**A block of data:**
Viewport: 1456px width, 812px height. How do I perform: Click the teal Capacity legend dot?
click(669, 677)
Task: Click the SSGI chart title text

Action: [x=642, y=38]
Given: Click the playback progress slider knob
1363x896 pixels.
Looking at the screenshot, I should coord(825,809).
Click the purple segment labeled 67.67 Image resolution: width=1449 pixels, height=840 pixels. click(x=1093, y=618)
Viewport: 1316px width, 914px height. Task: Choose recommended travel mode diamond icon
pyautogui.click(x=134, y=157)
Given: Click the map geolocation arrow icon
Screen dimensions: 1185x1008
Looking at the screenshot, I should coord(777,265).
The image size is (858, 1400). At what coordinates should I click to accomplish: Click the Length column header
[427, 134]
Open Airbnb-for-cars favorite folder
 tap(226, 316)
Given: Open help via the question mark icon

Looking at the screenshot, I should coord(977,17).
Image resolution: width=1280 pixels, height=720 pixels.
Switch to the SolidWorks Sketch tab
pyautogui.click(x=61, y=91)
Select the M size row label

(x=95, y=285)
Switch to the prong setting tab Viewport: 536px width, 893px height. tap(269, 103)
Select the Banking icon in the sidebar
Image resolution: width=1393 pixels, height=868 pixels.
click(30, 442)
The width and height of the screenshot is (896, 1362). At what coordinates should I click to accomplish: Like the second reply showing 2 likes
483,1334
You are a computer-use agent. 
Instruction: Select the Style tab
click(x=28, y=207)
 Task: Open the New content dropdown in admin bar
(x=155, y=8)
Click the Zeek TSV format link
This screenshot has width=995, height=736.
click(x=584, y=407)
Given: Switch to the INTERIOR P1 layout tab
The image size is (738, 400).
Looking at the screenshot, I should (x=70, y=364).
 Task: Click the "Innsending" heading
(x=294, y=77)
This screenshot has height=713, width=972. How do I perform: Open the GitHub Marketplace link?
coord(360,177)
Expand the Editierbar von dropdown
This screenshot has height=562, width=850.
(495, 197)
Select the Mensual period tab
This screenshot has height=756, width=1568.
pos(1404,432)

**WORK TO COMPLETE:**
Can you arrange the lines beginning with the one that contains "This screenshot has height=713, width=972." and running through the end of the data as a numbered list, omitting blank lines?

**WRITTEN ANSWER:**
1. This screenshot has height=713, width=972. How do I perform: Open the GitHub Marketplace link?
2. coord(360,177)
3. Expand the Editierbar von dropdown
4. This screenshot has height=562, width=850.
5. (495, 197)
6. Select the Mensual period tab
7. This screenshot has height=756, width=1568.
8. pos(1404,432)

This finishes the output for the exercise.